Does Inspiration need a space…

Deciding where and when to write, for me, just takes the will to do so. Much like every other decision in life, your mindset, desire to achieve and of course passion, is pretty much all you need. Pictures of the perfect space overlooking the ocean, a soft gentle breeze caressing your body, the sound of birds chirping in the background all conjure up the ideal space for inspiration.

But in essence all I need is a moment to think, a moment to notice, a moment to put it all down on virtual paper. Most times I’m writing while sitting up in my bed with the family busy bodying around, watching their favourite TV series, asking questions, telling stories about their day. If I couldn’t find a moment within that familial chaos, I’d never find the time to relax and share my thoughts.

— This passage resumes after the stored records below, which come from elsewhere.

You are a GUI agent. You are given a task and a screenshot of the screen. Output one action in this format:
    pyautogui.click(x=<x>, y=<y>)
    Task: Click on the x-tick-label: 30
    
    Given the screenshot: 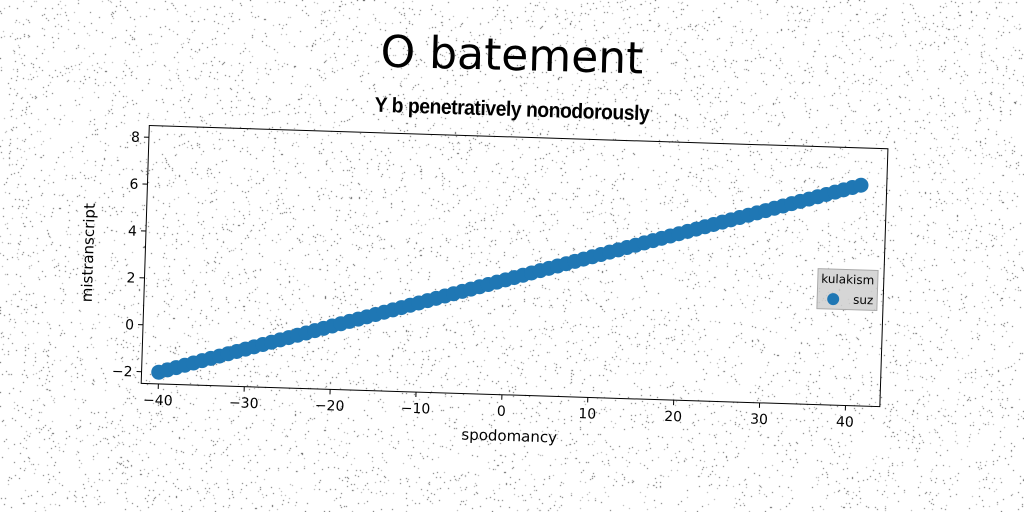 What is the action you would take?
    pyautogui.click(x=759, y=420)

Growing up in a large family, you soon learn how to zone out to spend much needed time in your own world, to virtually go where you want to go. To that dreamland where everything you’ve every wished for comes true. To that tennis match where you’ve served yet another ace and won the final in shiny glory. To that mountain top gazing upon the ocean view watching the sun set. To that small but intimate group of friends where you laugh, share and learn to love.

So do I need a special space to write? I guess not. Wherever I am, I make it that special space not only to write, but to simply be.

What’s your CHOICE

This morning at work, one of my colleagues asked me with acute curiosity and a bit of disgust – “Why are you so cheerful this morning?” And without thought I answered, “This morning I woke up and chose to be happy.” There was nothing different about today. It was raining cats and dogs (oh and by the way, I love the rain). There was no great bit of news. I did not win the lottery. I did not get a raise. And I still don’t have any grandchildren.

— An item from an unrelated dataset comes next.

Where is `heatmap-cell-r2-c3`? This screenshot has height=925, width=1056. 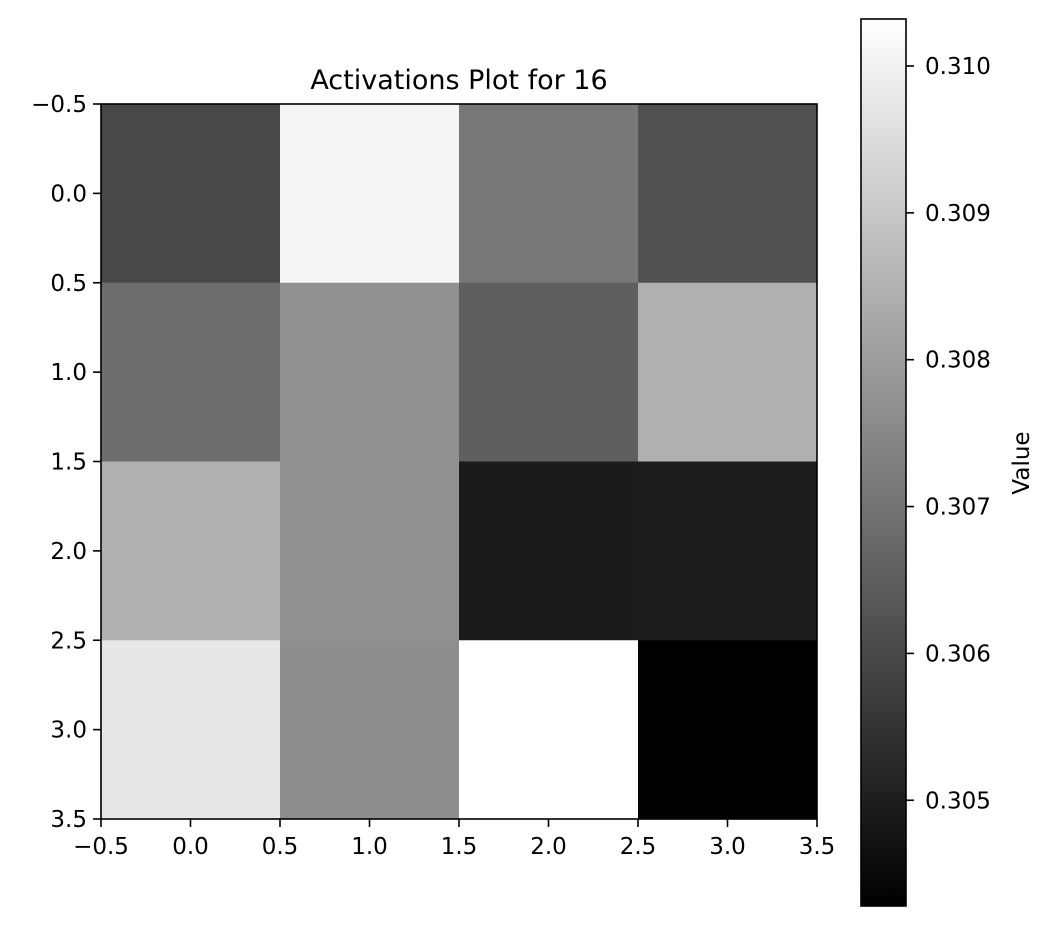 heatmap-cell-r2-c3 is located at coordinates (728, 551).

But just the act of choosing to be happy. I. WAS. HAPPY.

And that’s the power of choice. Life is all about choice in everything that we do. And there are always only two choices.

To be happy or sad
To move forward or stay where you are
To forgive or to forever be resentful
To love or to hate
To drink red wine or ice cold bubbly
To exercise or to lay on the couch
To sit on the sand or to swim in the sea
To tell the truth or to lie
To laugh or to cry

Our life is one choice after another. The hard part is taking ownership of our lives and realising that the choice is always ours.

My love of lists

So I’ve been wanting to get back into my blogging for a while now and to do so I realised I needed a little help.  Well maybe a lot.  OK !  I needed a great big fire under you know where to start again.  So I’ve enlisted with WordPress to send me topics every day to get me going.

Lo and behold I’ve been sent the greatest of gifts.  I need to make a list.  You cannot imagine my joy.  Just to put things into perspective.  I’m the type of person who will leave home on a Saturday morning with a list of things to do and, as I complete each task, I take enormous pleasure in crossing them off.  So much so that if I do something that’s not on the list, I immediately write it on the list and then, with the greatest of satisfaction, I cross it off.  LOL. I laugh at myself all the time, so you can too.

So here are my lists for today’s writing challenge:

Things I Like
Ice cold Bubbly
Unexpected visits from friends
Fam Jams (family get togethers)
Things I’ve Learned
Trust your judgement
Parents are your biggest fans – appreciate them
Honesty, integrity and hard work will get you everywhere, eventually
You can be your worst enemy – stop beating up on yourself
Always but always do the right thing
Things I Wish
I could see into the future
I could protect my children forever
I could fly
I understood the value of my parents while they were alive
I could see how people see me
Things You’re Good At
Bringing people together
Drinking ice cold bubbly

Go ahead! I dare you to make your own list!